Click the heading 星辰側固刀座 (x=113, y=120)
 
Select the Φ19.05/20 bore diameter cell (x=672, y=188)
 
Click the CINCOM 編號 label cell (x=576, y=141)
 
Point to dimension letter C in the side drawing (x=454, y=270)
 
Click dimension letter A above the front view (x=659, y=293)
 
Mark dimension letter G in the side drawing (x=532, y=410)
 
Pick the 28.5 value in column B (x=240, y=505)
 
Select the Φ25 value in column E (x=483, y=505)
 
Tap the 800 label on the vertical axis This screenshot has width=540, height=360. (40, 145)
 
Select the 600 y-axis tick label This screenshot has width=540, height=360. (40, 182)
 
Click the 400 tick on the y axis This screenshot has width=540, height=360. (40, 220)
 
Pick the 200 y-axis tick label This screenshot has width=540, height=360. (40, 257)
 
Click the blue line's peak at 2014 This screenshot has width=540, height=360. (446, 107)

==

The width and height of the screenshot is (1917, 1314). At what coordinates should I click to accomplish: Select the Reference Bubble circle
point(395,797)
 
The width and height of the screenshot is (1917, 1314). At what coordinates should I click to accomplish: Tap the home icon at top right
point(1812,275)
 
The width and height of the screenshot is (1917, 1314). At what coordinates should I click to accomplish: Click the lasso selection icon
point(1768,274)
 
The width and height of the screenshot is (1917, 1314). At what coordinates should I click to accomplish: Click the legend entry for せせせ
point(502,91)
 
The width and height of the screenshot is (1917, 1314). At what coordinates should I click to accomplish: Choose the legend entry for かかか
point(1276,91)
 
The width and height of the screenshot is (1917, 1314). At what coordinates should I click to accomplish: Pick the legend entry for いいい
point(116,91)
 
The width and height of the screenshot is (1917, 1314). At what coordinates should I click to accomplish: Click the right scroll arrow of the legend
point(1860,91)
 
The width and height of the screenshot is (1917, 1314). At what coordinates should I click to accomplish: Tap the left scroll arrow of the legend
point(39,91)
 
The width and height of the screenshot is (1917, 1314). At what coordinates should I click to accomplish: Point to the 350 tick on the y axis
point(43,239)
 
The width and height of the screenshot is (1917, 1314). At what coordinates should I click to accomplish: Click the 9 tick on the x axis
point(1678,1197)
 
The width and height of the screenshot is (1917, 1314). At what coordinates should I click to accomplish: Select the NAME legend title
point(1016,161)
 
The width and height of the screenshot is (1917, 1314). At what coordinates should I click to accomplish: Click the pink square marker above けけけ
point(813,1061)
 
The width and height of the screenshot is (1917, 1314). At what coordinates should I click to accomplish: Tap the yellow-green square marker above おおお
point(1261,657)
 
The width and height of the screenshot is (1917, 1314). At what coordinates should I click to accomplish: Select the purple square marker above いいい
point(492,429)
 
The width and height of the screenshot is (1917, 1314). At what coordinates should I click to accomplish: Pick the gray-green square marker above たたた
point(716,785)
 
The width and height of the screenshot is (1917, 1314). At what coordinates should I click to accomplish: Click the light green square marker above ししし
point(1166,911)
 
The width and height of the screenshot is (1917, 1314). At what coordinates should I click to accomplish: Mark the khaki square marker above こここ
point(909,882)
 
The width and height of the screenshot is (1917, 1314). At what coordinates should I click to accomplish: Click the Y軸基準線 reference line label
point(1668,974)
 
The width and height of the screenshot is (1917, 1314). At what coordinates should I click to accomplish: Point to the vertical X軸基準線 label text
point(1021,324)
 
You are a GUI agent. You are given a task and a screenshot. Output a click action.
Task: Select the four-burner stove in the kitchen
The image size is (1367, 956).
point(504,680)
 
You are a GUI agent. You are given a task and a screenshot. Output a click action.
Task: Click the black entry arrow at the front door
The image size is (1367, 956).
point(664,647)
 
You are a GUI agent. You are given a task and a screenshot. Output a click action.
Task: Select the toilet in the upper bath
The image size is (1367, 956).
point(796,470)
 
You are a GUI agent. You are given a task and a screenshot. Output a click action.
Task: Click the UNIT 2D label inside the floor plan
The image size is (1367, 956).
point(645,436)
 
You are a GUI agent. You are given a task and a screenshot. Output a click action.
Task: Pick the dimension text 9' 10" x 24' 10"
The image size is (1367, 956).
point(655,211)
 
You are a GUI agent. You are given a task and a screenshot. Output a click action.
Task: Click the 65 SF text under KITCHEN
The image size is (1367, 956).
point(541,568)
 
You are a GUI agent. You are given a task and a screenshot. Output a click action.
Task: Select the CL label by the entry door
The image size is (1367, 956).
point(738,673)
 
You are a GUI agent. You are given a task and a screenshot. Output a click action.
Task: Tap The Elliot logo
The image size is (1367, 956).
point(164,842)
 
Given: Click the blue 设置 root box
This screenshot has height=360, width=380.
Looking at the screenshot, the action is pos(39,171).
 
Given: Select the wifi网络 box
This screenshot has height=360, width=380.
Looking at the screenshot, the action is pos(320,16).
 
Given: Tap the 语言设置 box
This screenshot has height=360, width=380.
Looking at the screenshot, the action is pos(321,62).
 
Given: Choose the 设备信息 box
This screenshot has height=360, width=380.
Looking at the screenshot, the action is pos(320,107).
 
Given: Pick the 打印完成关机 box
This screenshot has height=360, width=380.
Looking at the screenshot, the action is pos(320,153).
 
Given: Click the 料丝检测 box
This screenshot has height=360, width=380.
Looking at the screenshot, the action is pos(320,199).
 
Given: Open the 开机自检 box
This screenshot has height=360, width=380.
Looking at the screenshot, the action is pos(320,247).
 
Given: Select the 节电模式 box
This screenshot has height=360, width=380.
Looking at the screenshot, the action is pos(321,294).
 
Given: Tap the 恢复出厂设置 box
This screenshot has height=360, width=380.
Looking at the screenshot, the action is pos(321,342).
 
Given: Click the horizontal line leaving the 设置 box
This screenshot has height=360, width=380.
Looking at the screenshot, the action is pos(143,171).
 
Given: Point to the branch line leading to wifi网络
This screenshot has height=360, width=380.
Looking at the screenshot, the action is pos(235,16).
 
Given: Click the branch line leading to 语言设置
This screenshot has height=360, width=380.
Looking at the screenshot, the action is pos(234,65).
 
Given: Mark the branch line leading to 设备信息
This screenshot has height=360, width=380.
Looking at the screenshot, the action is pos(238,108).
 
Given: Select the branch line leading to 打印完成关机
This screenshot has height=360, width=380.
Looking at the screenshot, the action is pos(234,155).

* * *

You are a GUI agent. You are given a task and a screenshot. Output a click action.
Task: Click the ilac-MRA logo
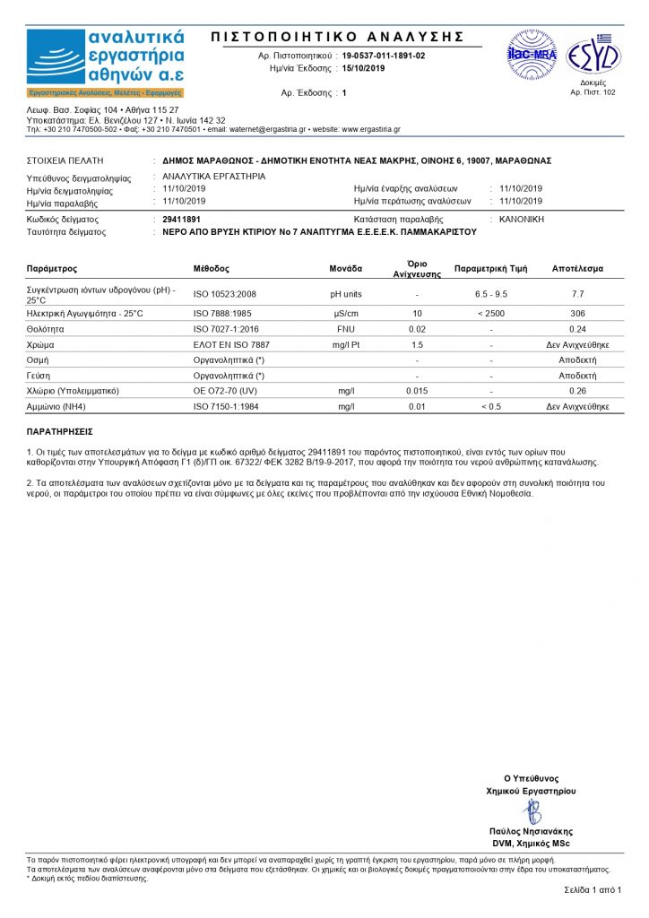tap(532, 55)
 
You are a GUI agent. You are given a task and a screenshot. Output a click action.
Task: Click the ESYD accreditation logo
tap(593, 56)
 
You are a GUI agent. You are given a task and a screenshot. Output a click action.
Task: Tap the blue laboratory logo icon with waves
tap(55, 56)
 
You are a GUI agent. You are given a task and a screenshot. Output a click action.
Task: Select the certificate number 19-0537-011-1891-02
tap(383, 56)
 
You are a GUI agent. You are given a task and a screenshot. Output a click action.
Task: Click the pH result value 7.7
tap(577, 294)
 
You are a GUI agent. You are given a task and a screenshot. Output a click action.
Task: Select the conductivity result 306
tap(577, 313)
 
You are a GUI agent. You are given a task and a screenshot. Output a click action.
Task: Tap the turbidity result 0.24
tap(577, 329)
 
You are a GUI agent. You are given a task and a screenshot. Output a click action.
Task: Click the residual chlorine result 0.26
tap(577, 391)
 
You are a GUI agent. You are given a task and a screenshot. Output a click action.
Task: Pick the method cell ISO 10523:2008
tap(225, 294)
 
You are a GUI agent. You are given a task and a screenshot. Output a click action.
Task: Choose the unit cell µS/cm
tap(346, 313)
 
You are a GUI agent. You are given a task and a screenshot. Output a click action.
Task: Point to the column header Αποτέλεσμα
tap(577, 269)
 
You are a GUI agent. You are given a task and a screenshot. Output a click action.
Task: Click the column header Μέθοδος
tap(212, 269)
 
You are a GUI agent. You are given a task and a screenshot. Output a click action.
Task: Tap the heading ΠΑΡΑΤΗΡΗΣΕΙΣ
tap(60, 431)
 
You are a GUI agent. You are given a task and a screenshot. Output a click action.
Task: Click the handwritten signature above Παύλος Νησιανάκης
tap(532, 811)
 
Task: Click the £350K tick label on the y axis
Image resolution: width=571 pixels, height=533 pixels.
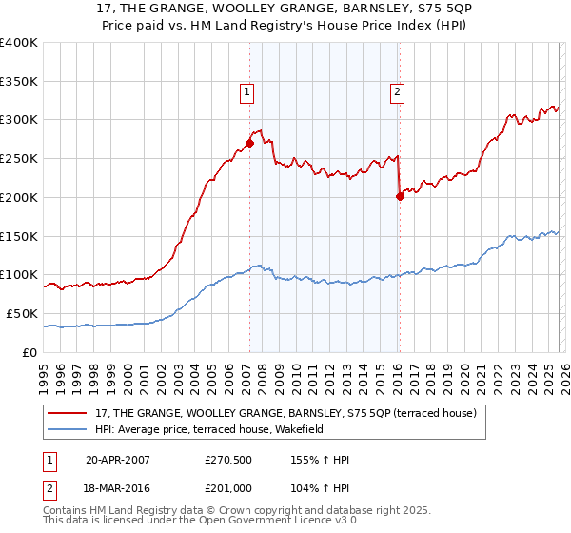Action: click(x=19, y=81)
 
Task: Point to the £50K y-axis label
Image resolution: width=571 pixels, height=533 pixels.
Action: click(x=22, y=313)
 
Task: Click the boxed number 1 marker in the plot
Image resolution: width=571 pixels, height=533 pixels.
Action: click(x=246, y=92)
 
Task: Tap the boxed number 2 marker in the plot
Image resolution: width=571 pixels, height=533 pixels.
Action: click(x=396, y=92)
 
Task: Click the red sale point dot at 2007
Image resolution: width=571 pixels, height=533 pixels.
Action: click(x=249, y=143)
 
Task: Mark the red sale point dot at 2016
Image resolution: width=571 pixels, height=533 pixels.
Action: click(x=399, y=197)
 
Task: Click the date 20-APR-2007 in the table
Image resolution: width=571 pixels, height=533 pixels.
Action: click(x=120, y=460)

What the task requires:
Copy each line of the preceding entries that contains the word "above".

Written solution:
Click dimension letter A above the front view (x=659, y=293)
The width and height of the screenshot is (1917, 1314). At what coordinates should I click to accomplish: Click the pink square marker above けけけ
The width and height of the screenshot is (1917, 1314). At what coordinates should I click to accomplish: Tap the yellow-green square marker above おおお
The width and height of the screenshot is (1917, 1314). At what coordinates should I click to accomplish: Select the purple square marker above いいい
The width and height of the screenshot is (1917, 1314). At what coordinates should I click to accomplish: Pick the gray-green square marker above たたた
The width and height of the screenshot is (1917, 1314). At what coordinates should I click to accomplish: Click the light green square marker above ししし
The width and height of the screenshot is (1917, 1314). At what coordinates should I click to accomplish: Mark the khaki square marker above こここ
Task: Click the handwritten signature above Παύλος Νησιανάκης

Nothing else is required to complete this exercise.